I am often asked why I shoot my photographs in RAW format. RAW capture refers to the direct transfer of the information acquired by the sensor of a digital camera to the memory card without any in-camera processing. In the 18-megapixel Canon EOS 7D, this translates into files of 25MB, compared to the 6MB of a high-resolution JPG-compressed file. Why would one like to shoot RAW files? The RAW format contains all the information captured by the sensor and is therefore most amenable to corrections of exposure, saturation, chromatic aberrations and noise during post-processing. Compressed JPG files contain a reduced amount of information and so are much more limited to adjust during post-processing. Why would someone want to adjust a photograph? Shown below are three examples taken during a recent trip to the Otavalo valley in Northern Ecuador. In all cases, the top image is straight-out-of-camera, while the lower image is after conversion in Adobe CS4 Camera Raw (no Photoshop in any of these examples!).


With the early afternoon sun blazing over these beautiful mountains at the feet of the Imbabura and a very bright sky, the top image straight-out-of-camera is flat and lacks clarity and contrast. The sky is overexposed, detail in the clouds is lost, the different tones of greens in the foregorund do not come out as they looked in reality. There is also uneven exposure across the frame. In the second image, all this is corrected. This picture has vibrant colors, even exposure in foreground and background and detail in the clouds. Comparison of the histograms before (left) and after (right) also reveals these differences:

The highlights are clipped (outside of range) in the first histogram but tamed in the second, which also has a more even distribution of tones.

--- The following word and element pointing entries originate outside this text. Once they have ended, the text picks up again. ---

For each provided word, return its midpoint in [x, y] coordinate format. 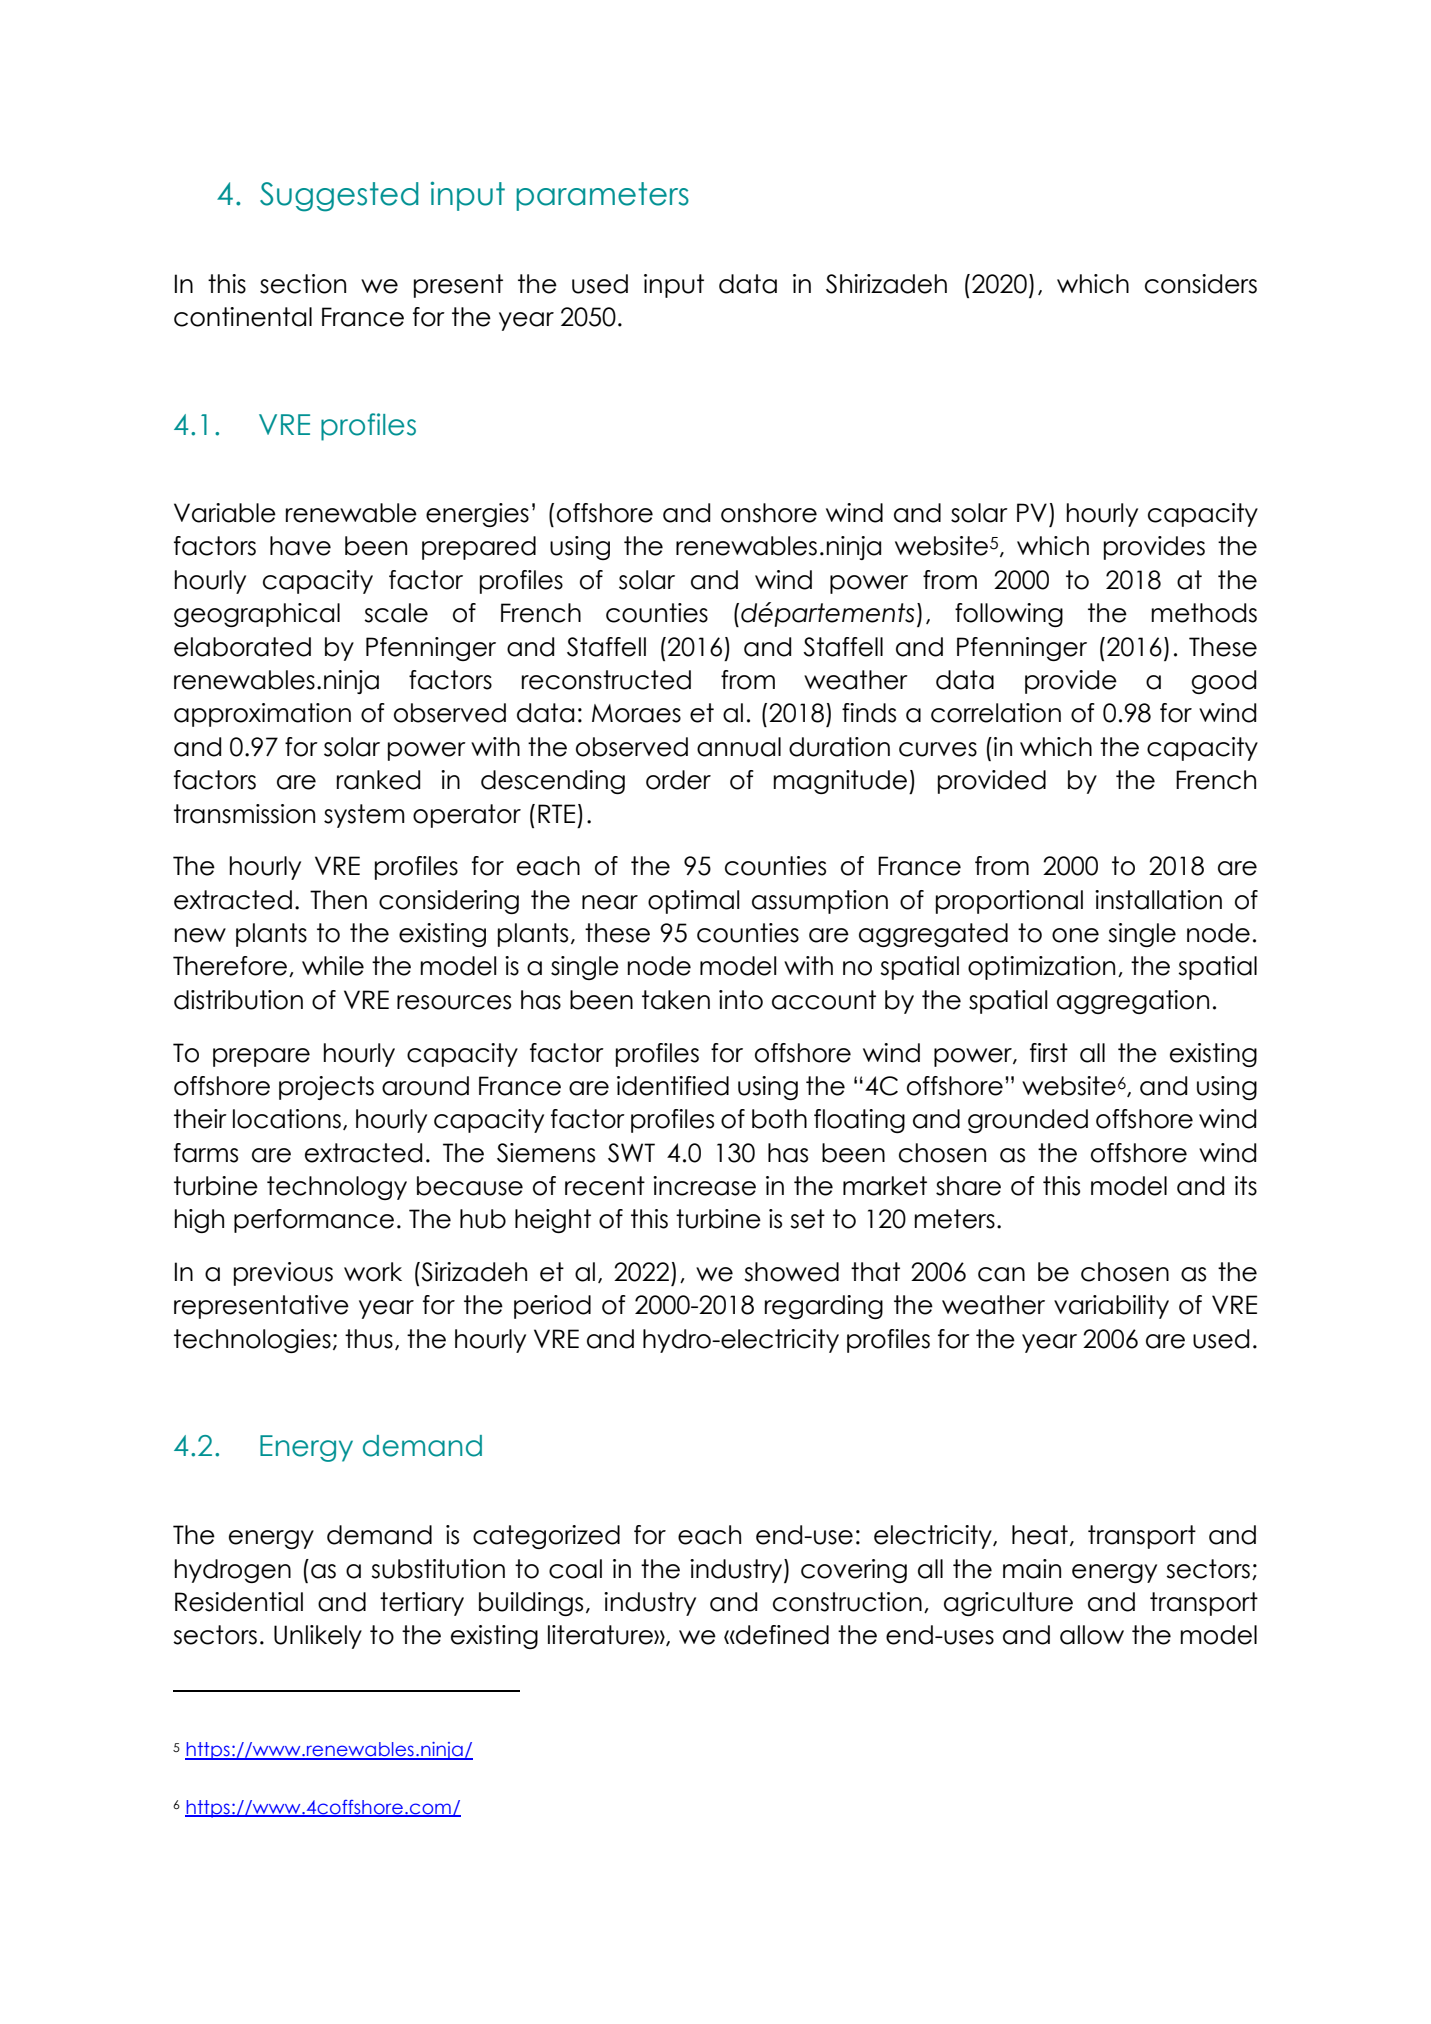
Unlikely [318, 1637]
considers [1201, 284]
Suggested [339, 197]
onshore [769, 513]
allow [1092, 1635]
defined [781, 1635]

This awesome wide-angle view of the flooded crater of Cuicocha was taken at the wide end of a 10-22mm EF-S lens aided with a circular polarizer B+W filter. The filter did a good job at taming reflections on the lake, giving a deep beautiful blue color to the water. But the top image lacks pop, the clouds are overexposed, and the greens in the foreground are wahsed out. The lower image shows the lake in all its glory, even under such an intense midday sun. A comparison of the histograms before (left) and after (right) tells the story:

Highlights are now better resolved (although some clipping persists) and the tones show a much nicer dynamic range.

This last image was taken at the Cascada del Peguche, a small but very beautiful waterfall near Otavalo. (But… you ought to watch out for those tiny mosquitoes; they are truly deadly!) Here, some small rapids downstream the river called for a long exposure to show off the flowing water. The photograph was taken handheld with a Canon EOS 7D and the100mm 2.8 IS L macro lens at 1/5 second and f/25 (barely open!). At 1/5 sec exposure, image stabilization came really in handy here! The shadows on the left image have no detail, it can barely be made up what’s below those stones on the upper left and bottom right. Neither the grass or the water shine as they should (and did!). On the right, the water is pure silk and the shadows have detail and pop. Much better contrast as well. OBS! no polarizer was used here. (I still need to get a 67mm polarizer for this new lens.) The compressed shadows of the original show very clearly in the left histogram:

All those clipped dark pixels (left) are now back and resolved very nicely (right).

Why capturing RAW? The conversions shown here would have been much more difficult to obtain from in-camera JPG files. On the other hand, the disadvantages are larger files, hence the requirement of bigger memory cards and disk space, and post-processing time at the computer. As the examples above illustrate, the results are well worth the extra effort.